REQUIRED WORK.
a - Reproduce the part of the letter on writing that begins at the words "Also, you know, I" and stops after "off the point.".
b - Pick up the letter on writing after its final sentence and carry it forward.

EXCERPT PROVIDED.
Your division of books
into the active and the passive pleased me. The fluid ones are those
written by writers: and the static ones are those (the many more)
written by imitators like me. The second have no justification of being,
except the scarcity of the real thing... and the need of books which
shall be tools, ancillary. Works of art have their own life, and so
aren't best fitted to be railway timetables, or dictionaries, or
histories.
My thing was forced
from me not as a poem, but as a complete narrative of what actually
happened in the Arab Revolt. I didn't think of it till all was over, and
it was compiled out of memory (squeezing the poor organ with both hands,
to force from it even the little lively detail that there is). If I
invent one thing I'll spoil its raison d'être: and if there are invented
conversations, or conversations reconstructed after five years, where
will it be?
Also, you know, I feel
profoundly dejected over it all. It reads to me inferior to nearly every
book which I have found patience to read... and that is many. If it is
the best I can do with a pen, then it's better for me to hump a rifle or
spade about: and I fear it's the best I can write. It went through four
versions in the four years I struggled with it, and I gave it all my
nights and days till I was nearly blind and mad. The failure of it was
mainly what broke my nerve, and sent me into the R.A.F.... where I
found six months of full contentment. The Army is a sad substitute.
However I'm off the point.
War and Peace is almost
the largest book in the world. I've carried it whenever I had the
transport, and ever wished it longer. But then Tolstoi was an enormous
genius. While I was trying to write I analysed most of you, and found
out, so far as it was within my fineness to see, what were your tricks
of effect, the little reserves and omissions which gave you power to
convey more than the print says. But it is hopeless to grapple with
Tolstoi. The man is like yesterday's east wind, which brought tears when
you faced it and numbed you meanwhile.
Your goodness in
writing to me with such care shows that you think (or makes me think
that you think) there's some hope in my writing. Yet the revise I'm
going to give The Seven Pillars in the next ten months can be one
of detail only: for the adventure is dead in me: and I think it is the
only thing I'll ever try to write. The Army is a great assoiler... and
my two years of it has nearly cured me of the desire to work
gratuitously. This means 'without self-satisfaction or money': the first
I only get out of hot speed on a motor-bike. The second I never get. My
own writing has brought me in eleven pounds since 1914. A scruple
(absurd in view of the obliquity of the whole movement) prevented by
taking pay while I was East: and prevents my taking profits on any part
of the record of the adventure. I can make a little translating foreign
novels: but it's not much, and painful work. The army is assured bread
and butter... and that feels better than a gamble outside. Also I feel
disinclined to struggle again for a living. If I can't keep alive
without much pain then I won't bother to do so at all.

RECORDED DATA.
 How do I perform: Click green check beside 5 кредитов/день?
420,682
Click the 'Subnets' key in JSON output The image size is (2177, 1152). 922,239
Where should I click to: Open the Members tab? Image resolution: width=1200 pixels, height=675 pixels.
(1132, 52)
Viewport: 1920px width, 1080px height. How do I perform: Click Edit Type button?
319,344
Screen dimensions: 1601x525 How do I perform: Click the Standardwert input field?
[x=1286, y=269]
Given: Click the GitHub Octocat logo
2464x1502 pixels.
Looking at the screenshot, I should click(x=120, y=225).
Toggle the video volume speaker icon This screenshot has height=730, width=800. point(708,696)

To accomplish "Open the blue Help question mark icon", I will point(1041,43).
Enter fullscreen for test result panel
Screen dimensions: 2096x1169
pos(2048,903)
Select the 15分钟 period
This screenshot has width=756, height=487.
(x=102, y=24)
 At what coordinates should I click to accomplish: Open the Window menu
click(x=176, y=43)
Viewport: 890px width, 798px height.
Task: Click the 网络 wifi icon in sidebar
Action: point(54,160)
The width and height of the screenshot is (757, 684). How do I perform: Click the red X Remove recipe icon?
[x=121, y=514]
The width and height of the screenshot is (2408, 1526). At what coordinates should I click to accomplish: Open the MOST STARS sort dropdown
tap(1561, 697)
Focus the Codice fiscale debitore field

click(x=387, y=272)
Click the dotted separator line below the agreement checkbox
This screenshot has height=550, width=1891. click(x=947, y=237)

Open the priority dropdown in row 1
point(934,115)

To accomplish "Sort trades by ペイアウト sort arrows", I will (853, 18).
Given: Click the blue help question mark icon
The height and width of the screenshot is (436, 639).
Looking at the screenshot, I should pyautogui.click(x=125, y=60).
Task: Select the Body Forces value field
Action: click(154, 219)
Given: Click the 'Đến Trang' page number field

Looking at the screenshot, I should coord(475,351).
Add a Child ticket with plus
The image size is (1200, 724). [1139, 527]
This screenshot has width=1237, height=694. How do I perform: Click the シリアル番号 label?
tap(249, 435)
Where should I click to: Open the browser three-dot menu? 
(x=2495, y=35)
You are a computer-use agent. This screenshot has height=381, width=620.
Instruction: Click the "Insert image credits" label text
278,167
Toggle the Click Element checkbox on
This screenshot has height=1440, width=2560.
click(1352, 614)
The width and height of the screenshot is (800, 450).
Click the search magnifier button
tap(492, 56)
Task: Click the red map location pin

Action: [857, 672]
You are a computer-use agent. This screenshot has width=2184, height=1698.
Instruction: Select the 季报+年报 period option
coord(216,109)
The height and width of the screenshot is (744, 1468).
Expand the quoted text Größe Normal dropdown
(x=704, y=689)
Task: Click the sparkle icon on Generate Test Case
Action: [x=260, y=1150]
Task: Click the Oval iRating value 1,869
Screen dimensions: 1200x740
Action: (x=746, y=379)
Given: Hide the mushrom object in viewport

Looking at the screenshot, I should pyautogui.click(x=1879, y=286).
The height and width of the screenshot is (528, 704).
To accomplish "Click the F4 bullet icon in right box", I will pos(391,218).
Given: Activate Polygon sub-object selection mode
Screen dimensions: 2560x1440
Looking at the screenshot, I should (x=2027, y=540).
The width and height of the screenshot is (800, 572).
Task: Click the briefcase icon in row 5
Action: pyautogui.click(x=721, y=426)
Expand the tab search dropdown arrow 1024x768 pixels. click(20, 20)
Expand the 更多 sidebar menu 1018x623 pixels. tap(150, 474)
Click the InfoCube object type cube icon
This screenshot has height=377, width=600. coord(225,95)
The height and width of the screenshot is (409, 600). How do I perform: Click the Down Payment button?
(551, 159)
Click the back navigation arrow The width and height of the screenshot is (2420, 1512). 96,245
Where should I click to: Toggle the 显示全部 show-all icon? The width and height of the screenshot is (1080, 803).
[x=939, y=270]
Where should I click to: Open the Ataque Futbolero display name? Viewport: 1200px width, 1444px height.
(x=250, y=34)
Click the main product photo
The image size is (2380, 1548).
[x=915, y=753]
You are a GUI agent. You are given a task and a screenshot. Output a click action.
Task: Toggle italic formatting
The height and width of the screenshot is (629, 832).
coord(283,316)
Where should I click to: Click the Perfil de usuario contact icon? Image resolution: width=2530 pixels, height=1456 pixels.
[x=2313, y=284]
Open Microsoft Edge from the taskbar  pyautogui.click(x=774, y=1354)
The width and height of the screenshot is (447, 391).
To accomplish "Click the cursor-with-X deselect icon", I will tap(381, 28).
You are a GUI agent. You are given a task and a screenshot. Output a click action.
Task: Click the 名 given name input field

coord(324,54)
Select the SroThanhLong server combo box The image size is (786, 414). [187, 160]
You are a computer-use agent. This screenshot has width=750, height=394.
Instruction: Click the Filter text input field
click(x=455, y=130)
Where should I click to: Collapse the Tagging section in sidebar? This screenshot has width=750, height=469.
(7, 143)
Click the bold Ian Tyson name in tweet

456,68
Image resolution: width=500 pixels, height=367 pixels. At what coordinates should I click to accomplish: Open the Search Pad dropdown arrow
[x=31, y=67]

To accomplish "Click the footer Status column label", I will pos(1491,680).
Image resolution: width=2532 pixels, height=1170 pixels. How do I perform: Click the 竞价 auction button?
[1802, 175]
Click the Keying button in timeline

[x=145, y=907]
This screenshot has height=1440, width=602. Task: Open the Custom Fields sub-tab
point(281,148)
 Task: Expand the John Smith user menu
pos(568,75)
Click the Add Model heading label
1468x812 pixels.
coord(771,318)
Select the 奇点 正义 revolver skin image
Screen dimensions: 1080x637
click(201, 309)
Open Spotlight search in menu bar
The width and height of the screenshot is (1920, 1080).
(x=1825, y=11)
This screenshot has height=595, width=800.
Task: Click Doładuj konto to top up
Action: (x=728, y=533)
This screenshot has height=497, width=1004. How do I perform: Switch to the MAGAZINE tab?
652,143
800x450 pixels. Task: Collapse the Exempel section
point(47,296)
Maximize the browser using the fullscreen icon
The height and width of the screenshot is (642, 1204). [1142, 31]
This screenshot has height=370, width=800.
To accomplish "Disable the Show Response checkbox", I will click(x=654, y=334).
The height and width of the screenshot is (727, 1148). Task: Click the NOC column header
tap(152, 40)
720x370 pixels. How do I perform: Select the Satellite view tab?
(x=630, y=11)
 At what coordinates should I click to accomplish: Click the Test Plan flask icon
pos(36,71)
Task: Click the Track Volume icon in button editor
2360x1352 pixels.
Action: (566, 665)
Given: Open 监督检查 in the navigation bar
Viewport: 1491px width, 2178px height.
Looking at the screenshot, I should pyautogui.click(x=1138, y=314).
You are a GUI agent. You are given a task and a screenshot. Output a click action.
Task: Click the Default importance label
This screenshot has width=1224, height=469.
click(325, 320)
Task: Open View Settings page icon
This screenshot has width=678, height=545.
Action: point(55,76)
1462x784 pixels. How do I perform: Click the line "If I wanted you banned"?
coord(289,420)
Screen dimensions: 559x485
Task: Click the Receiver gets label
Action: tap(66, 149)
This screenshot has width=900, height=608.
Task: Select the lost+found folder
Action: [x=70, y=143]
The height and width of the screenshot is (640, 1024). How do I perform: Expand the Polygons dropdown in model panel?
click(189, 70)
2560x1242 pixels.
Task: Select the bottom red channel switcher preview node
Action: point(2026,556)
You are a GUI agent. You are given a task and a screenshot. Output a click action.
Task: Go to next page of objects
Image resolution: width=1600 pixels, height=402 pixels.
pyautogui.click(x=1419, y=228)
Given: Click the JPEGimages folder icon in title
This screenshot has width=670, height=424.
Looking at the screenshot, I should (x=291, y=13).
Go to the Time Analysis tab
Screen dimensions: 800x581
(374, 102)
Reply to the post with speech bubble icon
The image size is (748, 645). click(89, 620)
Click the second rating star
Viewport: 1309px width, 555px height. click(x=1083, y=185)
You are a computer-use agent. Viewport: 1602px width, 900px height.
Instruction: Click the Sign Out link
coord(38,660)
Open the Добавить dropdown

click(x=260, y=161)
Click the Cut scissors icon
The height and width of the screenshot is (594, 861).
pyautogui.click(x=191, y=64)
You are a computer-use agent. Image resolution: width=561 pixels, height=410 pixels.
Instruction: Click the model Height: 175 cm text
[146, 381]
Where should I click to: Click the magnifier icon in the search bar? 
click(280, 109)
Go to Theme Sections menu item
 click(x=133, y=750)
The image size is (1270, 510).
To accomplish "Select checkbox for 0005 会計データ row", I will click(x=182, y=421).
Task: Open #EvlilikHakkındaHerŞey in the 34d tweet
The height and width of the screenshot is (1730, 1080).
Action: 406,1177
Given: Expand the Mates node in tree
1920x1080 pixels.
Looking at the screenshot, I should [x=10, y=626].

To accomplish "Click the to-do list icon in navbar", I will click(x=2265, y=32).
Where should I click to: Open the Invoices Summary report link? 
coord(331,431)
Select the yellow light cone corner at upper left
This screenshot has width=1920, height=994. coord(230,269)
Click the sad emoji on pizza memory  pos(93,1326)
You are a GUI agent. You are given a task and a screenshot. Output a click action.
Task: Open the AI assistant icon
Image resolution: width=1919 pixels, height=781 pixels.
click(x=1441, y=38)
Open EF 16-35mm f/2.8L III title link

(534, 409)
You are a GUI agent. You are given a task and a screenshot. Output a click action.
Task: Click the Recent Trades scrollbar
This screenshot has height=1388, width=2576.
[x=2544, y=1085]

WRITTEN ANSWERS.
a -
Also, you know, I feel
profoundly dejected over it all. It reads to me inferior to nearly every
book which I have found patience to read... and that is many. If it is
the best I can do with a pen, then it's better for me to hump a rifle or
spade about: and I fear it's the best I can write. It went through four
versions in the four years I struggled with it, and I gave it all my
nights and days till I was nearly blind and mad. The failure of it was
mainly what broke my nerve, and sent me into the R.A.F.... where I
found six months of full contentment. The Army is a sad substitute.
However I'm off the point.

b -
I wonder why I'm
writing all this to you. I think perhaps because you are a stranger, and
have been interested in my addled egg. It was an extraordinary
experience for me, the reading of your letter.
Some of the people who
were with me during the war have read the book, and want copies. When I
had money I got a lot of drawings done in illustration of it. Not
ordinary sorts of things... proper portraits by John and Kennington and
Lamb and Spencer and Roberts and Co.... I got an estimate for printing
all these as well as possible, and the complete text (revised again of
course) in a decent quarto... and they said £3000. So I've agreed to do
100 copies or about that number, if they can find enough of the ungodly
rich to subscribe 30 guineas each for a copy. To date they have got
nearly twenty (in two months) and the block-making is started. I've
stipulated for liberty to produce up to fifty extra pulls of the plain
text for the fellows who fought with me... These I'll give them free:
but only to the men mentioned by name in it.
It will probably lose
me my American copyright, and may lead to pirated editions in England:
and this I'll be sorry for, since I grudge others profiting where I
refuse to sell. However that's all a piece with the folly of the revolt
and my leadership and my story of it. If only I'd written a self
respecting straightforward tale the thing would have been over long ago.
My great passion and pleasure in living books snared me into the
hopelessness of trying to create, and hence these tears.
If you have the spirit
at the book's end (I fancy your halt was on the threshold of a chapter
in which I tried to paint a full-length of myself, with paints more
gummy than any other in the whole canvasses) I hope you will send me not
indeed so much, but something, upon your experiences of the last
chapters. I let the activity of the book fall into a trough for twenty
pages, to give my imaginary reader a rest before piling up the agony of
the last advance upon Damascus.
Do anything you please
with any of it you please. I feel giddy at the idea of your taking the
trouble.
More thanks
T.E.S.
The safest address is T E Shaw - Clouds Hill, Moreton,
Dorset.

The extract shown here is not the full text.